Case nn -  Small bowel thickening secondary to graft versus host disease

There are multiple dilated loops of small bowel throughout the abdomen (1,2,3).  How do you know the loops are dilated?  Notice how thick the wall is adjacent to a bleb of air in this portion of the bowel.  By comparison, look how thin the wall is adjacent to this bubble of air in the adjacent, normal, colon.  Some of the loops almost have a "stack of coins" appearance (1,2).  There is no target sign because no IV contrast was administered.  The target sign is from hyper-ehancement of the mucosa and serosa around a hypodense, thickened bowel wall.  See the abnormal small bowel wall thickening schematic for a review.
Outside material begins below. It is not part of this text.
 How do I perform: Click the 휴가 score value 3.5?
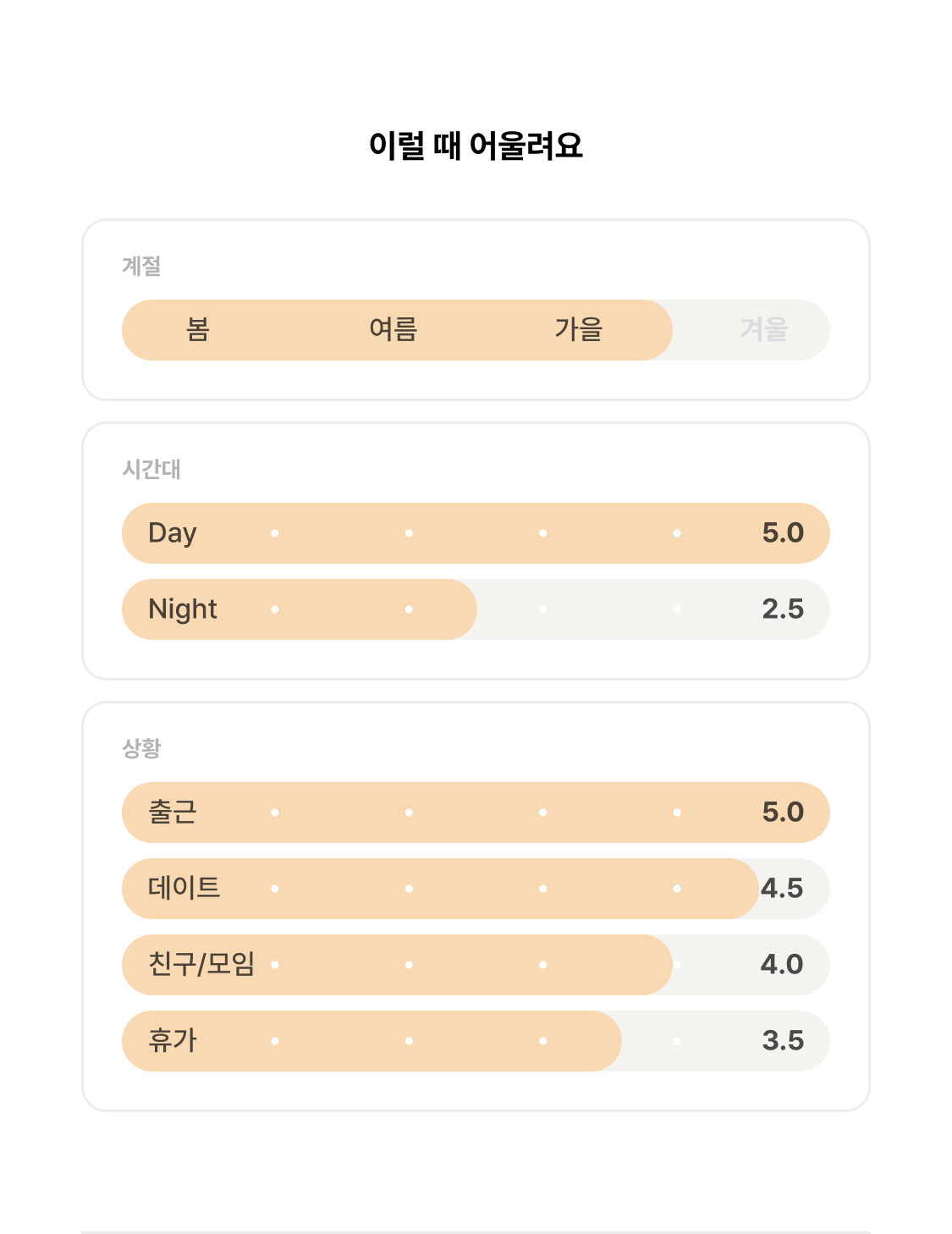click(783, 1041)
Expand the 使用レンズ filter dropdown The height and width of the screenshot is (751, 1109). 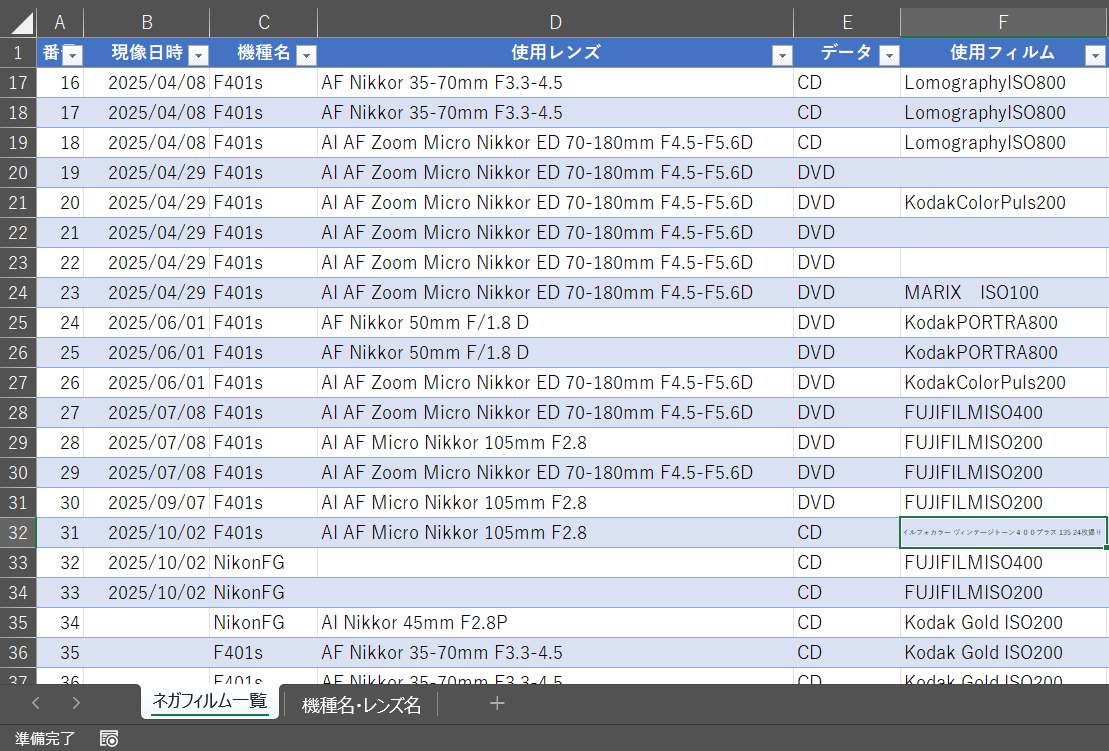click(x=781, y=55)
The differential diagnosis for a long segment of bowel wall thickening is edema from shock, infection, or allergic drug reaction; hemorrhage from ischemia, vasculitis (including Lupus, HSP, prior external beam radiation), or coagulopathy; and infiltration from lymphoma, tumor, or inflammatory cells (infection, IBD).  Entities such as IBD usually present as multiple short segments of thickening.   Vasculitis, infection, and shock bowel usually result in some mesenteric stranding or ascites.  This helps to narrow the differential.  However, the history of prior bone marrow transplant suggests the diagnosis of graft versus host disease.  Post transplant lymphoproliferative disorder (lymphmoma) in a patient post solid organ transplant could have a similar appearance.

The small nodes in the mesentery (1,2) and vague mesenteric stranding are non specific findings.  These are consistent with the diagnosis of lymphoma and BMT but are usually not associated with a significant pathologic process.

I do not know what these dense things in the IVC are.